* [EXERCISE REQUIREMENTS] Starting at the line containing "Image resolution: width=768" and stopping after the line containing "[x=333, y=226]", write out those records again with "cookies" renamed to "cookie banner" and everything else left unchanged.

* [DATA TO PROCESS]
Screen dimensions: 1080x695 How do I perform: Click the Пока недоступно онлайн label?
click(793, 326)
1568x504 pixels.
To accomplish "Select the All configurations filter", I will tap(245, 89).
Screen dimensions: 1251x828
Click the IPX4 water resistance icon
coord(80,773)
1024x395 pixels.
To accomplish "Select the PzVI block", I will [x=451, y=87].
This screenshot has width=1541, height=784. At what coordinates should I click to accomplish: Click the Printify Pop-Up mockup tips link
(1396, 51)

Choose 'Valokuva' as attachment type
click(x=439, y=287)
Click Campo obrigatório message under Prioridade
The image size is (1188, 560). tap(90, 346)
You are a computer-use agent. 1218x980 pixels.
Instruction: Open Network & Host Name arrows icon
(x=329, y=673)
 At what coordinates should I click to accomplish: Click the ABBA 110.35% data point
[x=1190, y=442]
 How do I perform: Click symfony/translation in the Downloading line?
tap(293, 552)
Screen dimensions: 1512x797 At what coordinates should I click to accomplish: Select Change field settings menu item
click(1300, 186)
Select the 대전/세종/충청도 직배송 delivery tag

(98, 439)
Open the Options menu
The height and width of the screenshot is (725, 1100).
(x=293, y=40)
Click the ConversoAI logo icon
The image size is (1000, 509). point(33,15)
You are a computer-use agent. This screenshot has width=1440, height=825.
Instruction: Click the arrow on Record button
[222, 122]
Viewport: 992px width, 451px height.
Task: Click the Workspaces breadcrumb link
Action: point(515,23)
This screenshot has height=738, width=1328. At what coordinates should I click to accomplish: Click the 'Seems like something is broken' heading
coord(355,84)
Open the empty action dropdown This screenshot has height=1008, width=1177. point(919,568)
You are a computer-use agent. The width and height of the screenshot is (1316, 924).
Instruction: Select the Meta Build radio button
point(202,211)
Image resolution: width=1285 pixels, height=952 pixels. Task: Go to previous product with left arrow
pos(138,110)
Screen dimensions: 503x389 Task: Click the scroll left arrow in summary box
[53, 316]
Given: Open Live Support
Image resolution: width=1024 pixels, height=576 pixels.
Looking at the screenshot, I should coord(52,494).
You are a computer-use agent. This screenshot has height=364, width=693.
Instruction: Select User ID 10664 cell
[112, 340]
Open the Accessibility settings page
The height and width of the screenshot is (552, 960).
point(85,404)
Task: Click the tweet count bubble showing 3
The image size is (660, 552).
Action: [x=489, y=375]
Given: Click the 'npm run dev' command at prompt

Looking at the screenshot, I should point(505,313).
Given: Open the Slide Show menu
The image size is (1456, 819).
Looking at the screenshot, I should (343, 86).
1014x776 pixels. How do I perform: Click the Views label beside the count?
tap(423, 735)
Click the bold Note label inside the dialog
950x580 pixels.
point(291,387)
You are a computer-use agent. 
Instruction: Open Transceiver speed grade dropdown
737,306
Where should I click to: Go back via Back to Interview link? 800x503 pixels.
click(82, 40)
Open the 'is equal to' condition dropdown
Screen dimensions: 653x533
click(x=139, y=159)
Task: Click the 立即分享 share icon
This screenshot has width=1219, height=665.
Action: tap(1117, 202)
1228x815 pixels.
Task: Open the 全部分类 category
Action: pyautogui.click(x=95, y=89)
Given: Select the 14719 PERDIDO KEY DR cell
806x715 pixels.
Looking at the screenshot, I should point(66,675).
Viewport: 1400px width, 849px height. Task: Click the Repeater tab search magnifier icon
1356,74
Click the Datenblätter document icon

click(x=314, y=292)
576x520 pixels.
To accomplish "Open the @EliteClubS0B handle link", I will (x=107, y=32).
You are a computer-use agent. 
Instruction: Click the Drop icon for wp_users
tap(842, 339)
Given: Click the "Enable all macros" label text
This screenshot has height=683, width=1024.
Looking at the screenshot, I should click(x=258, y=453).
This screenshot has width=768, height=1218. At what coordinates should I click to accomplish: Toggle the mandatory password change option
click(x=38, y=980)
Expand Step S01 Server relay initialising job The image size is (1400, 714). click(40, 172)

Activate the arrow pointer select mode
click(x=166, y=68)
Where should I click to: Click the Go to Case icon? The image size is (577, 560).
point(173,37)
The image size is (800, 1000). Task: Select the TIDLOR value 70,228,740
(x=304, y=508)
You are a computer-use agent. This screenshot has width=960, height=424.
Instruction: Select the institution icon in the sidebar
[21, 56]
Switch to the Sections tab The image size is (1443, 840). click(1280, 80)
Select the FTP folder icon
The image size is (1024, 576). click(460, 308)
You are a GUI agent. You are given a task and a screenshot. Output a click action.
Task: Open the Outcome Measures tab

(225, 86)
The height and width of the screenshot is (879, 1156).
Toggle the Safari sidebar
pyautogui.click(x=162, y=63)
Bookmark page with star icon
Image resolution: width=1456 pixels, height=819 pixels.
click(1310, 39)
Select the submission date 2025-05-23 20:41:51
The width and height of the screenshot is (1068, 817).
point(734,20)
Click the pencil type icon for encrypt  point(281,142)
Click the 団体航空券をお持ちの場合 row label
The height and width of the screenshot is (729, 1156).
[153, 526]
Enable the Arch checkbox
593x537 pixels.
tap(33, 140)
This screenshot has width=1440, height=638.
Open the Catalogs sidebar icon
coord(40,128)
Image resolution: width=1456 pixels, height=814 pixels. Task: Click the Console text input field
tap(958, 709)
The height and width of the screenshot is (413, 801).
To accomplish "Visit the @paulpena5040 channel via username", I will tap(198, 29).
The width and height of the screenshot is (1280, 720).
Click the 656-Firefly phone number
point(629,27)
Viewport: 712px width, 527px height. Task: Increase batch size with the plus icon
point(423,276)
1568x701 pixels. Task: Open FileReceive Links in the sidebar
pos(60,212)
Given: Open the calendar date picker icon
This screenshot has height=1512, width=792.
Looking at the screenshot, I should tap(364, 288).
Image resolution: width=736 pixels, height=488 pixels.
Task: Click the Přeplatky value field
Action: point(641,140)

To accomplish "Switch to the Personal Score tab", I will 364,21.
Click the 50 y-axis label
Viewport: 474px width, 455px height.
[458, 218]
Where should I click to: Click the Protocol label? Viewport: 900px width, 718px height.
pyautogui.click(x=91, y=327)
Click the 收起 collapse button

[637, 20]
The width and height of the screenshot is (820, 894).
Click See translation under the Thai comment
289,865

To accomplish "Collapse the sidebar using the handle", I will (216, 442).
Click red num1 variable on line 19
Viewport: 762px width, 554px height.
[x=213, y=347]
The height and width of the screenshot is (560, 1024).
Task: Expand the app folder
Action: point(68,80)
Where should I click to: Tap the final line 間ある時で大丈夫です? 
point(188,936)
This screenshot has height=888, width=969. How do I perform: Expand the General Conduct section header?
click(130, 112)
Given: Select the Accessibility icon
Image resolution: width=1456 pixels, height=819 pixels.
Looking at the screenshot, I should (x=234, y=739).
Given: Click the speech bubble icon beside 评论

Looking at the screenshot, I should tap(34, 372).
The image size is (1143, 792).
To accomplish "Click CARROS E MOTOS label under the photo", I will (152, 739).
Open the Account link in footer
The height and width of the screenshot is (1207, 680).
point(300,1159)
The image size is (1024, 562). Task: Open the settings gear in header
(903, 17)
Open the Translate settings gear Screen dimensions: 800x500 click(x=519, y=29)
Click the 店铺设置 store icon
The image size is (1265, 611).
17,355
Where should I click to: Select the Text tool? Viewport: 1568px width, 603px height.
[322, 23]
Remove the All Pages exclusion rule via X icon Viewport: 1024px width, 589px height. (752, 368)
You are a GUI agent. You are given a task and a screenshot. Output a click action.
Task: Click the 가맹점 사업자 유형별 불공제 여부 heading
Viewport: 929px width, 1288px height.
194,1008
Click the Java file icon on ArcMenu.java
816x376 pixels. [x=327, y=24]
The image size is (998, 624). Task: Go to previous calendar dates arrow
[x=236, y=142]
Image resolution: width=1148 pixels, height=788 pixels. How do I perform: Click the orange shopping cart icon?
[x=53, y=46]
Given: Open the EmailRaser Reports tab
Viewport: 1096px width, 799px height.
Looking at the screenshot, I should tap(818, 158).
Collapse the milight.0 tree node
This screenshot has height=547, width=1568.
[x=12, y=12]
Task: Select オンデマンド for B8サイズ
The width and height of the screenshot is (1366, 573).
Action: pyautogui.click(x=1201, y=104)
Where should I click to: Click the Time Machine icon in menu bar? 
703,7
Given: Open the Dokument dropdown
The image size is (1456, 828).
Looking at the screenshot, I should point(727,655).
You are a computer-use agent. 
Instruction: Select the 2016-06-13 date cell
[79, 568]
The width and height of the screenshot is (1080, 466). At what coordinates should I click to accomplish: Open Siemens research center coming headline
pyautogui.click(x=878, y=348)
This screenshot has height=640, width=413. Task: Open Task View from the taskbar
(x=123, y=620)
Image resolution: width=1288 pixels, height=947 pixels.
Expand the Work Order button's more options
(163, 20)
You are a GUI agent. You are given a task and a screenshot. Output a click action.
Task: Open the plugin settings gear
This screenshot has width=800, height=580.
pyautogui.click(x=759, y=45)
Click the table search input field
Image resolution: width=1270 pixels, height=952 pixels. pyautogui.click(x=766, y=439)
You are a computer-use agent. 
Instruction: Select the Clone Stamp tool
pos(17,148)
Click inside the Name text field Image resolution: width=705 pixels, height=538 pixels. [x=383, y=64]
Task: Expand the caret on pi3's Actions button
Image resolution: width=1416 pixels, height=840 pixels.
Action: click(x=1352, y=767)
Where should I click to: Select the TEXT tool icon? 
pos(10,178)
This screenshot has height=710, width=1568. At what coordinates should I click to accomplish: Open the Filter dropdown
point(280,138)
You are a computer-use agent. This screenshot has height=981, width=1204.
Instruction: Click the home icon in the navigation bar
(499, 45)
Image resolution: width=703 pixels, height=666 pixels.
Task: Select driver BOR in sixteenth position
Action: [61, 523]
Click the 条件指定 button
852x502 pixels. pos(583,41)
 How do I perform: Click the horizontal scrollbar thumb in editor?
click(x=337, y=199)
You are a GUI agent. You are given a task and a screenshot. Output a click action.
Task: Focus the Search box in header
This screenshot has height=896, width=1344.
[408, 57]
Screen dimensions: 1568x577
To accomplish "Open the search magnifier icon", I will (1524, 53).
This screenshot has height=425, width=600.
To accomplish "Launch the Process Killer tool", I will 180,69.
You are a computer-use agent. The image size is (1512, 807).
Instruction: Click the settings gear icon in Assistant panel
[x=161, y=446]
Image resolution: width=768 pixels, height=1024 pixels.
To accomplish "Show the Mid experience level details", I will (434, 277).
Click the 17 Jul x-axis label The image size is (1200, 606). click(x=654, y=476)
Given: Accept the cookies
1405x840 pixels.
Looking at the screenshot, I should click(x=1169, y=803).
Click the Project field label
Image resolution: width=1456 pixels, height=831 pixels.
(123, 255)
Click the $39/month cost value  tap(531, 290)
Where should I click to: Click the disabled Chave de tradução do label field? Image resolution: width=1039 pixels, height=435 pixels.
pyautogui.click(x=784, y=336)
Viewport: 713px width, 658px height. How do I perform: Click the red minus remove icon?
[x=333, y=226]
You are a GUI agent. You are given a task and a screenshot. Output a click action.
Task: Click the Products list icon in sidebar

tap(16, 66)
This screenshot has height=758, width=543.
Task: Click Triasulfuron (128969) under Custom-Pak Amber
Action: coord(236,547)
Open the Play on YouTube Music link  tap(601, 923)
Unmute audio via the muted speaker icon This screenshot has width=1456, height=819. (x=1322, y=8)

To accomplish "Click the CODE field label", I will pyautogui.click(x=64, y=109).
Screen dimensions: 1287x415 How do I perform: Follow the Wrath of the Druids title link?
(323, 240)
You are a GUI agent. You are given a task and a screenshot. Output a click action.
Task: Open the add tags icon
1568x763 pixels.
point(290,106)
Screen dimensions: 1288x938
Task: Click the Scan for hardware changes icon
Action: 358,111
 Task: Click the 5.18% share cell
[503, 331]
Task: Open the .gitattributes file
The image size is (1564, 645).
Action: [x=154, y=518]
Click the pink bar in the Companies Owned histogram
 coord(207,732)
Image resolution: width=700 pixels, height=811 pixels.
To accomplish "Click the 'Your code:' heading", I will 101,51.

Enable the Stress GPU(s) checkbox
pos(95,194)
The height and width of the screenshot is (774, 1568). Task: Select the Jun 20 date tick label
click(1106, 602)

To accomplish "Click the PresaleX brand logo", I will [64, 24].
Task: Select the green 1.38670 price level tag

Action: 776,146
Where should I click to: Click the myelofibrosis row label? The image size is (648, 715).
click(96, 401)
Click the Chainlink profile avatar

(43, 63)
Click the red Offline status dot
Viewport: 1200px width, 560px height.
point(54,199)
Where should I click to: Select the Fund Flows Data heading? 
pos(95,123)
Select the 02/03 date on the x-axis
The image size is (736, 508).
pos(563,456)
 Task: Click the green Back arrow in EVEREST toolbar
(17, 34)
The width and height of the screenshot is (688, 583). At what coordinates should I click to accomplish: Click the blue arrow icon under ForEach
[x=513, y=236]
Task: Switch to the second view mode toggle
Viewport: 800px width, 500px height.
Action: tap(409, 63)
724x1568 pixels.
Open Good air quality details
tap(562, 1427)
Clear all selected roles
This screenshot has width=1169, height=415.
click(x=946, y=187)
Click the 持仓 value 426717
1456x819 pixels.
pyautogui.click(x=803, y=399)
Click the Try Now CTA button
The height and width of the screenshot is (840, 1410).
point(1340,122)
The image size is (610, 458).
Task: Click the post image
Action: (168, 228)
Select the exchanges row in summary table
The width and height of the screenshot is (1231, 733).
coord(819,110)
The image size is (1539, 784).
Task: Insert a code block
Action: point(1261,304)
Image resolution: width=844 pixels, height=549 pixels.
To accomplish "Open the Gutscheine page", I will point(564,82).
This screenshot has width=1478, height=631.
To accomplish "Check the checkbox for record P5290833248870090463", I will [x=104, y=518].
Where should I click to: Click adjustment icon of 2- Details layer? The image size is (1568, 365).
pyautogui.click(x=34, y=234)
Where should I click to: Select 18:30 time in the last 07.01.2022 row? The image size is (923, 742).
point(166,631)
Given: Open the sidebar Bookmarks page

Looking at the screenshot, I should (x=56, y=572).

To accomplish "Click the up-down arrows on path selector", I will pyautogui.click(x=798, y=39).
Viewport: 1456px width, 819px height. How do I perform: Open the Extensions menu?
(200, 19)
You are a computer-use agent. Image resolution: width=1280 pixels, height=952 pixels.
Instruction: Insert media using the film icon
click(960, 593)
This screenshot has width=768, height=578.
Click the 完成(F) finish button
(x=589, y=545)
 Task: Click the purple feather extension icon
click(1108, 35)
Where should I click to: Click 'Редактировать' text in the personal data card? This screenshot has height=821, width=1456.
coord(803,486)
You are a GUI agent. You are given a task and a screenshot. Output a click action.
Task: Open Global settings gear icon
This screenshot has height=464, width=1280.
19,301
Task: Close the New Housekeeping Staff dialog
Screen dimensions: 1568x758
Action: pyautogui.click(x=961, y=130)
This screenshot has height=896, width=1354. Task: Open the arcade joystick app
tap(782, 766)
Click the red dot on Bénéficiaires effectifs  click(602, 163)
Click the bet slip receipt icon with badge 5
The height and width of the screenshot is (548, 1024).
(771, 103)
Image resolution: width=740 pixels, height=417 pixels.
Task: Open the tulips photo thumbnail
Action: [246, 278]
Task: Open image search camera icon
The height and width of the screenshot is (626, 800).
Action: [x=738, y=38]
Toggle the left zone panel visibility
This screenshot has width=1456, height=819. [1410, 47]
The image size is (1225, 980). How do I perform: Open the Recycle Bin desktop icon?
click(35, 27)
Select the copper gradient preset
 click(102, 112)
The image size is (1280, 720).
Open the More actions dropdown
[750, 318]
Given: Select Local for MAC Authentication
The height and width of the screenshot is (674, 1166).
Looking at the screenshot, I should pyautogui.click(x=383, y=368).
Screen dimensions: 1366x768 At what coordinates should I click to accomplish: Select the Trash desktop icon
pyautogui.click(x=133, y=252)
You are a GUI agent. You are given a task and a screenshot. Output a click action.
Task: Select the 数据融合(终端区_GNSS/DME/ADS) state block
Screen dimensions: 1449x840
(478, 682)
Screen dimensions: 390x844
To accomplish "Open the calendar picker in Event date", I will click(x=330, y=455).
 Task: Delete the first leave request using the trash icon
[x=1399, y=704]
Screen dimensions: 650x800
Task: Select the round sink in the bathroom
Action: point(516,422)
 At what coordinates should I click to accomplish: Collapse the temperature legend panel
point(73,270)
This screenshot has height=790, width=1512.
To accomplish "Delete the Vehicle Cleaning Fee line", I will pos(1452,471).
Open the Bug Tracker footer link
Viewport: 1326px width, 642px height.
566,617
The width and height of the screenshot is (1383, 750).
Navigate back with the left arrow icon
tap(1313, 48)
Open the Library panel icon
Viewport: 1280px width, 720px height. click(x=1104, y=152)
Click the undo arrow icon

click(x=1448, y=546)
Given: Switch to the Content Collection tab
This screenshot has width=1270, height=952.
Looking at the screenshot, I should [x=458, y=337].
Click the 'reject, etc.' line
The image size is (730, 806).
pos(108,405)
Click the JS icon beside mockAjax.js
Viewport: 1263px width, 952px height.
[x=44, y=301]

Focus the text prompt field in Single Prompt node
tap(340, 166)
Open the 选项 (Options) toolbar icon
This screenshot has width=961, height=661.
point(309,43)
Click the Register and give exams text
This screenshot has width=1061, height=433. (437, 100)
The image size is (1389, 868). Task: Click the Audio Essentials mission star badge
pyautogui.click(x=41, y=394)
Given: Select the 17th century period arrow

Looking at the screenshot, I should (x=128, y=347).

* [PROBLEM SOLUTION]
Image resolution: width=768 pixels, height=1024 pixels.
To accomplish "Show the Mid experience level details", I will (434, 277).
Click the 17 Jul x-axis label The image size is (1200, 606). click(x=654, y=476)
Given: Accept the cookie banner
1405x840 pixels.
Looking at the screenshot, I should click(x=1169, y=803).
Click the Project field label
Image resolution: width=1456 pixels, height=831 pixels.
(123, 255)
Click the $39/month cost value  tap(531, 290)
Where should I click to: Click the disabled Chave de tradução do label field? Image resolution: width=1039 pixels, height=435 pixels.
pyautogui.click(x=784, y=336)
Viewport: 713px width, 658px height. How do I perform: Click the red minus remove icon?
[x=333, y=226]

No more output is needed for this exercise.